• What the task asks
In the records below, find the line that contains "The height and width of the screenshot is (380, 376).". Retype that line and all the lines after it through the end, leaving out the pictures.

◆ ◆ ◆ ◆ ◆ ◆ ◆

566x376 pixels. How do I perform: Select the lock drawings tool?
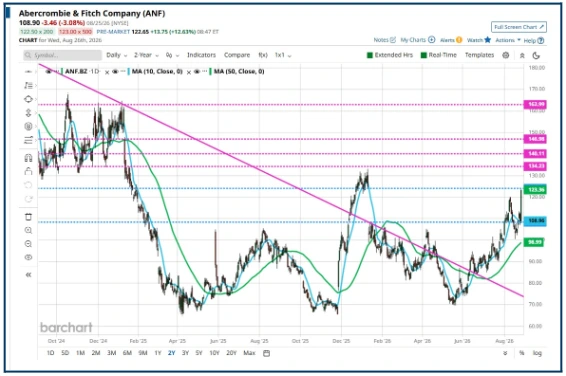28,171
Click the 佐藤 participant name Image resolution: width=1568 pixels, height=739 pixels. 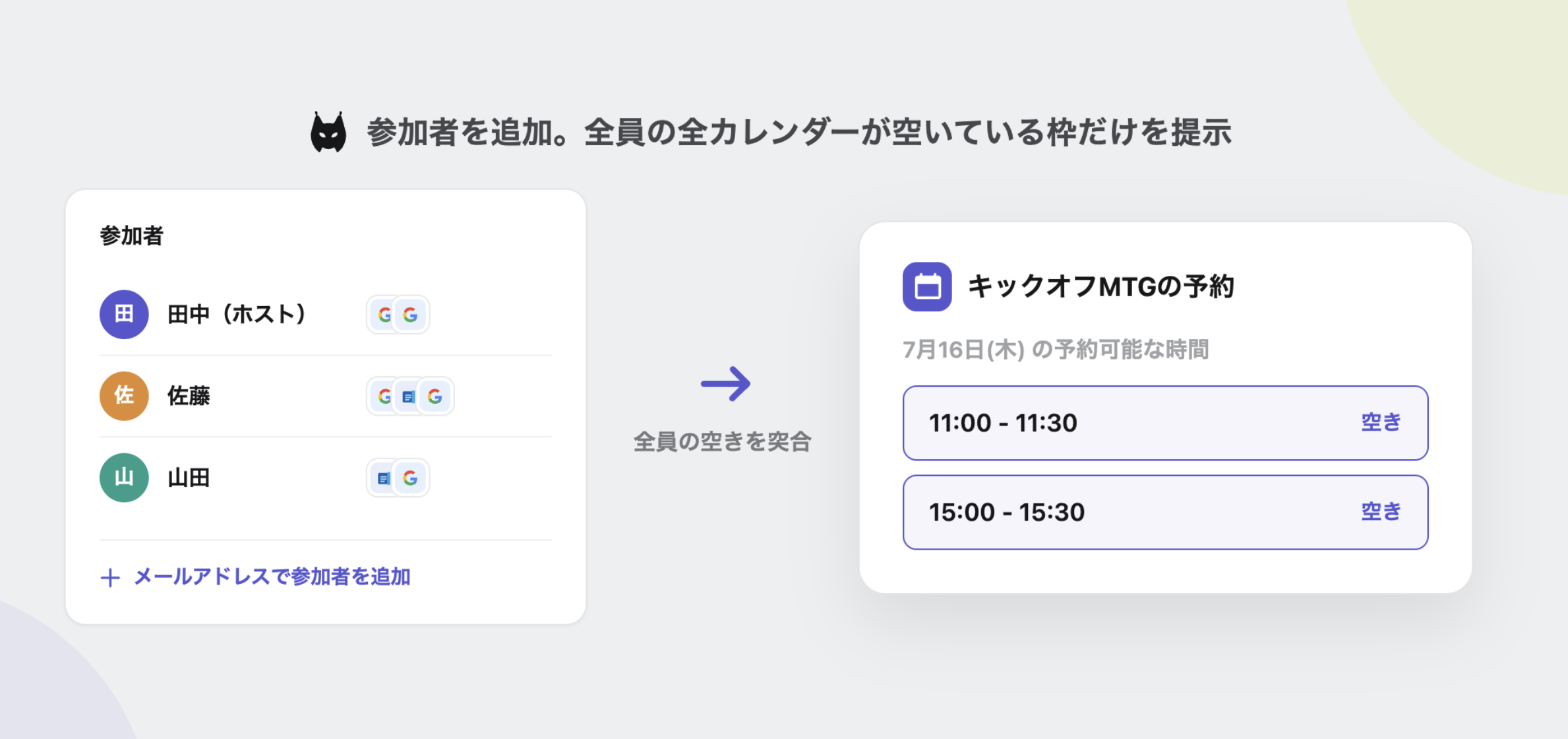(x=189, y=396)
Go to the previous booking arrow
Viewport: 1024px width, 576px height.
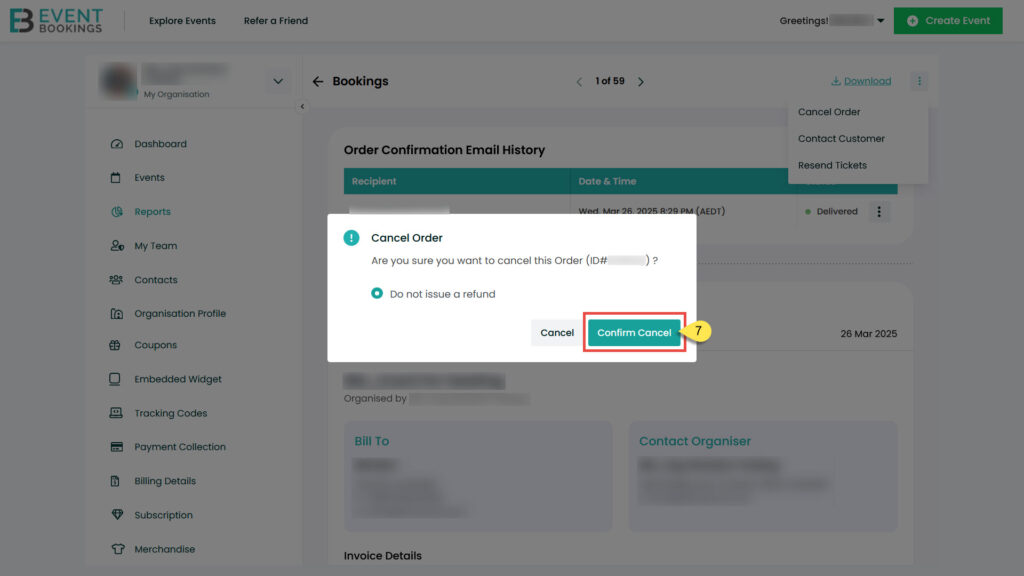579,82
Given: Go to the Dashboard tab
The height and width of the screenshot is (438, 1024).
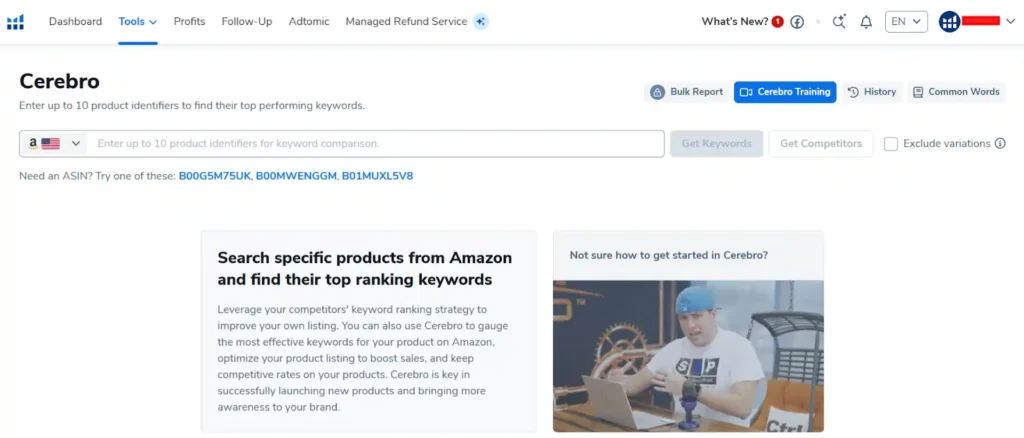Looking at the screenshot, I should point(75,22).
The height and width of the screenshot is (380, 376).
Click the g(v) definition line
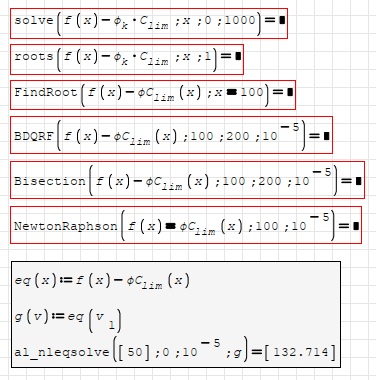coord(67,319)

◆ ◆ ◆ ◆ ◆ ◆ ◆

• Response
The height and width of the screenshot is (380, 376).
Click the g(v) definition line
coord(67,319)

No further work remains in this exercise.